» **Data**:
== Segment start ==
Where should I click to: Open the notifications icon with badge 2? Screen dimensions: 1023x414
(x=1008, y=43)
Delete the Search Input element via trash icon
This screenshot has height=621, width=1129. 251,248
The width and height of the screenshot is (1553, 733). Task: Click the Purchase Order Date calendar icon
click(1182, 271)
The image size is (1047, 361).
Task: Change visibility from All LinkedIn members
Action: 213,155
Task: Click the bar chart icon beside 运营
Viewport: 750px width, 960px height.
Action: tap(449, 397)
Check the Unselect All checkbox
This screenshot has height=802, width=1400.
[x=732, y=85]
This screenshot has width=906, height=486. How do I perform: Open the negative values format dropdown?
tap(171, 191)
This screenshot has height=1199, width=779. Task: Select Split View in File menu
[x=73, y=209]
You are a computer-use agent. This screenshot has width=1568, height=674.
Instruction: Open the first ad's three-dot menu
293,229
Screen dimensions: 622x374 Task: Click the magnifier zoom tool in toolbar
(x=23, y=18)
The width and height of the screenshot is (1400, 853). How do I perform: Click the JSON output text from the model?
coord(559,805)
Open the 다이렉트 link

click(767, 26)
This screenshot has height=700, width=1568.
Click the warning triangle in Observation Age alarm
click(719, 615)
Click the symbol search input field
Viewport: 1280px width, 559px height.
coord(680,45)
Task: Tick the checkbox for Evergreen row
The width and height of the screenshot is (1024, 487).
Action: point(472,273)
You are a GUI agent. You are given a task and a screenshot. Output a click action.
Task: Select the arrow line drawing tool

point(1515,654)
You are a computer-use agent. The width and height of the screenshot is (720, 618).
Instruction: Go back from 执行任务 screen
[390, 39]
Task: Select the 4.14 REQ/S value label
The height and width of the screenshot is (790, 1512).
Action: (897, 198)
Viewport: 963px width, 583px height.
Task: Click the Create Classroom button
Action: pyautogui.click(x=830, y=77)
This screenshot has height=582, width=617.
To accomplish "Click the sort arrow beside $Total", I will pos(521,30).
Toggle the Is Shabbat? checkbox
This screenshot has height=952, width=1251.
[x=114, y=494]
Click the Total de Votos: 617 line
== Segment end ==
» **Aim of the task**: Transcribe the records exactly as they appear.

» **Worked solution**:
Where should I click to: Open the notifications icon with badge 2? Screen dimensions: 1023x414
(x=1008, y=43)
Delete the Search Input element via trash icon
This screenshot has height=621, width=1129. 251,248
The width and height of the screenshot is (1553, 733). Task: Click the Purchase Order Date calendar icon
click(1182, 271)
The image size is (1047, 361).
Task: Change visibility from All LinkedIn members
Action: 213,155
Task: Click the bar chart icon beside 运营
Viewport: 750px width, 960px height.
Action: tap(449, 397)
Check the Unselect All checkbox
This screenshot has height=802, width=1400.
[x=732, y=85]
This screenshot has width=906, height=486. How do I perform: Open the negative values format dropdown?
tap(171, 191)
This screenshot has height=1199, width=779. Task: Select Split View in File menu
[x=73, y=209]
You are a computer-use agent. This screenshot has width=1568, height=674.
Instruction: Open the first ad's three-dot menu
293,229
Screen dimensions: 622x374 Task: Click the magnifier zoom tool in toolbar
(x=23, y=18)
The width and height of the screenshot is (1400, 853). How do I perform: Click the JSON output text from the model?
coord(559,805)
Open the 다이렉트 link

click(767, 26)
This screenshot has height=700, width=1568.
Click the warning triangle in Observation Age alarm
click(719, 615)
Click the symbol search input field
Viewport: 1280px width, 559px height.
coord(680,45)
Task: Tick the checkbox for Evergreen row
The width and height of the screenshot is (1024, 487).
Action: point(472,273)
You are a GUI agent. You are given a task and a screenshot. Output a click action.
Task: Select the arrow line drawing tool

point(1515,654)
You are a computer-use agent. The width and height of the screenshot is (720, 618).
Instruction: Go back from 执行任务 screen
[390, 39]
Task: Select the 4.14 REQ/S value label
The height and width of the screenshot is (790, 1512).
Action: (897, 198)
Viewport: 963px width, 583px height.
Task: Click the Create Classroom button
Action: pyautogui.click(x=830, y=77)
This screenshot has height=582, width=617.
To accomplish "Click the sort arrow beside $Total", I will pos(521,30).
Toggle the Is Shabbat? checkbox
This screenshot has height=952, width=1251.
[x=114, y=494]
Click the Total de Votos: 617 line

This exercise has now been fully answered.